Ce qui était pertinent dans son approche était justement de ne pas se focaliser sur la problématique de la faible représentation des femmes dans l’IT, mais d’ouvrir plus largement la question sur le peu de mixité dans nos métiers.
Adam Bien : JEE
Certes Adam Bien porte des sujets relatifs à JavaEE qui en feraient fuir plus d’un (les technologies web innovantes sont plutôt les thèmes qui attirent dans ce genre de conférences) mais quelle bouffée d’air frais de voir un architecte aussi pragmatique! Quand on pense aux nombreux architectes que l’on croise dans nos DSI françaises qui vous montent des architectures à 10 couches en vous traitant de Padawans quand vous tentez d’expliquer que parfois un seul module suffit et qu’on peut se passer de tout interfacer!
Adam nous explique également que 30% de couverture de code sur vos tests unitaires peuvent être tout à fait acceptables : il est plus important d’être vigilants sur leur pertinence, plutôt que sur le seul pourcentage de couverture global. L’essentiel est qu’ils couvrent le code métier intelligent.
Bref, grand plaisir à suivre le talk de ce Java Champion aux multiples casquettes et à forte expérience : il travaille sur les technologies Java depuis le JDK 1.0, il est l’auteur de nombreux ouvrages (notamment sur Java EE et les Patterns associés à la plateforme (voir son blog) et est membre du groupe d’experts pour les JSRs Java EE 6 EJB 3.1 et JPA 2.0.
Process, process, process
Mais la session qui nous aura le plus plu ne fut pas technique, contre toute attente.
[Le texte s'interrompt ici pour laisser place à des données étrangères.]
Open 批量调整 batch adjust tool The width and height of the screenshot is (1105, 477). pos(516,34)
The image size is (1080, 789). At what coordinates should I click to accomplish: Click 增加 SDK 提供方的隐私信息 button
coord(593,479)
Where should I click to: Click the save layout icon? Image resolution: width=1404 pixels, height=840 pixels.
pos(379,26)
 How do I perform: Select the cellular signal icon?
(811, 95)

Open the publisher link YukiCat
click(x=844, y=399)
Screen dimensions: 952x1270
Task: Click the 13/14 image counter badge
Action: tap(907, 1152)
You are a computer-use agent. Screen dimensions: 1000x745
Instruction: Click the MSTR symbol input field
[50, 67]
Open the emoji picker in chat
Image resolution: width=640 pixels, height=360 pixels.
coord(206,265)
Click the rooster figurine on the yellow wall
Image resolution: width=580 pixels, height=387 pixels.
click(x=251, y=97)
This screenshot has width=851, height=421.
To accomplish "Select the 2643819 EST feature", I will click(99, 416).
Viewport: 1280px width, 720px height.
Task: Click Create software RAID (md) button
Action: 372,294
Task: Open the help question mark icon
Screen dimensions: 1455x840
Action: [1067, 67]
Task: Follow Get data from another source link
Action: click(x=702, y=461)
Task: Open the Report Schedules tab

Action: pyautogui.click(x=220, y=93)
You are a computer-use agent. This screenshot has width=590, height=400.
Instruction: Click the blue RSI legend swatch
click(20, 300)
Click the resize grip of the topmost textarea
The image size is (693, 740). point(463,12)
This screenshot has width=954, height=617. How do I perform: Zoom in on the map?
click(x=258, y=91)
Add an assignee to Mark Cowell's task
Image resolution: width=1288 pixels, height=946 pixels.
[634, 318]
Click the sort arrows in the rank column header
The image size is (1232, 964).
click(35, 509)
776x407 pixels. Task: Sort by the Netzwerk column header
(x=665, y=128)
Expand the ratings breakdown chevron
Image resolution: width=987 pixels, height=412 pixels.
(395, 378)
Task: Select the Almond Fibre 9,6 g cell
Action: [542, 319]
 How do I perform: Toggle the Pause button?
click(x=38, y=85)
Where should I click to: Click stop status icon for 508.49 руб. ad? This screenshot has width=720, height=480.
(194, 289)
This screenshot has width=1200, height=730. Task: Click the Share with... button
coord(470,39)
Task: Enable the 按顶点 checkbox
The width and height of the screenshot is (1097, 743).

Chet Haase, l’acolyte de notre charmant compatriote Romain Guy avec qui il présenta de multiples sessions sur Android (leur activité chez Google), assura également une session incroyablement drôle intitulée : “The Future of Software Development Process Methodology Effectiveness”. Il y racontait, sur le ton caricatural d’un consultant organisationnel (vous savez, ceux qui sont payés trois fois plus cher que vous pour expliquer et formaliser comment travailler sans à avoir à le faire), différentes méthodologies avancées de développement, avec moult diagrammes justifiant par leur complexité combien elles sont plus efficaces.
En attendant de trouver l’enregistrement vidéo sur Parleys, vous pouvez remercier Pierre-Antoine Grégoire de nous en fournir un screener pirate, qui vous permettra d’apprécier combien Chet Haase maîtrise l’art du stand-up, avec lequel il a adapté un de ses anciens articles de blog “Crystal Meth-odology, a blog article by Chet Haase”.
Les soirées
En soirée, des BOFs en comité réduit permettent aux différentes communautés de se retrouver et d’échanger. Agnès a pu ainsi croiser l’essentiel de ses amies Duchess.
Les JUGs leaders peuvent également y retrouver des responsables Oracle pour améliorer l’organisation et remonter leurs problèmes.
Et quand Devoxx est fini, de nombreuses soirées plus ou moins officielles mais dans tous les cas fortement arrosées de bière se déroulent dans les différents pubs alentours ou du centre-ville. Mais on peut aussi aller profiter des merveilles architecturales de la ville d’Anvers.
Devoxx est donc vraiment le raout incontournable de la communauté Java, le point névralgique où tout le monde converge pendant une semaine. Vous y avez l’opportunité de discuter avec les gens qui la constituent, de suivre les talks de nos stars, et de vous perdre dans des discussions techniques jusque tard dans la nuit.
On y retournera très certainement l’année prochaine, et on ne peut que vous encourager à faire de même!